Thus, we hypothesized that concomitant medications could have significant impact on outcome and sought to determine if metformin, β-blockers, aspirin or statins were associated with better outcomes in patients treated with CPIs. Despite a wealth of information collected during prospectively designed clinical trials, no systematic evaluations of the impact of concomitant medications have been published to date.
During this investigation, we also sought to determine if there were other clinical (immune-related adverse events [irAE]) and biochemical parameters that might predict responses to immunotherapy. Biomarkers for outcome before/after immune-checkpoint blockade may influence individual treatment selection or sequence, and hence, could spare the side effects of a futile treatment to patients who would potentially not respond to the treatment, avoiding toxicity and cost of an unnecessary treatment [7].
Materials & methods
Eligibility criteria
This is a single institution retrospective study to examine the role of concomitant medications on outcome from therapy with CPI in patients with metastatic cancer. In addition, we sought to identify clinical and biochemical markers to identify clinical benefit to immunotherapy. Two hundred and sixteen consecutive patients treated at Roswell Park Comprehensive Cancer Center (RPCCC) with single-line/multiple lines of CPI from 2011 to 2016 were identified. The CPI consisted of the US FDA-approved CTLA-4-specific monoclonal antibody (mAb) ipilimumab (Yervoy®), two mAbs targeting PD-1, namely, nivolumab (Opdivo®) and pembrolizumab (Keytruda®).
Demographic details for patients were collected including age, sex, sites of metastatic disease and Eastern Cooperative Oncology Group performance status at the initiation of immunotherapy. Data on concomitant medication intake (aspirin, β-blocker, metformin, statins) were collected while the patient was on the first-line CPI (concomitant medication intake confirmed via chart review till the first response scan) and were correlated with response, PFS and OS.

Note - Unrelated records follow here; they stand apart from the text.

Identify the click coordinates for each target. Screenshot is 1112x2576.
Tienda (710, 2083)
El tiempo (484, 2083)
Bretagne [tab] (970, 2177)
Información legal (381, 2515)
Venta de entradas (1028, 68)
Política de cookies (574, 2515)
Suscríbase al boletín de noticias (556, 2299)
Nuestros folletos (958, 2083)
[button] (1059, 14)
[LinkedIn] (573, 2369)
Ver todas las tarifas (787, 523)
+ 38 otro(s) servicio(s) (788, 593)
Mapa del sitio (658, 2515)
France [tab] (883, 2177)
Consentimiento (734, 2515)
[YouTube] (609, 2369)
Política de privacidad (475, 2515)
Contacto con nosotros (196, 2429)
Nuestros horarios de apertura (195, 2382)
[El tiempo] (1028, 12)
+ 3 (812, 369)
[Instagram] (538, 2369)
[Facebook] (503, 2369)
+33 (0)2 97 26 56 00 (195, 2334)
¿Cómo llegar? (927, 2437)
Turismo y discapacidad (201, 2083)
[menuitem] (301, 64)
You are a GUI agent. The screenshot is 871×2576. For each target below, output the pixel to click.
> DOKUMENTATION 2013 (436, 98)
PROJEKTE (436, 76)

All patient radiographs were reviewed and measured to determine Response Evaluation Criteria in Solid Tumors response rates (S Gandhi, M Pandey, MS Ernstoff). PFS is defined as the time interval from starting the first CPI to the date of progression or death. OS is defined as the time interval from starting the first CPI to the date of death. Patients were stratified into response groups based on the primary radiographic assessment by Response Evaluation Criteria in Solid Tumors version 1.1 criteria [8] that included complete response (CR), partial response (PR), stable disease (SD), progressive disease (PD) or nonevaluable. The best overall response was defined as the best achieved response from the initiation of immunotherapy to the date of progressive disease or start of a new systemic treatment. Clinical benefit was defined as objective response (CR/PR) or stable disease with PFS ≥6 months. All the imaging studies within this time period were considered. Patients who had baseline scans performed more than 6 weeks before starting CPI or if the response scan was not done after completing treatment were considered nonevaluable. Responses were calculated ≥4 weeks after starting treatment with CPI unless patient had PD in less than 4 weeks that led to discontinuation of therapy. PFS and OS data were confirmed by radiologic review and calculated using baseline and follow-up imaging. PFS and OS were calculated only for the patient treated with single-line CPIs (as administration of second line and beyond CPIs could skew the results for survival).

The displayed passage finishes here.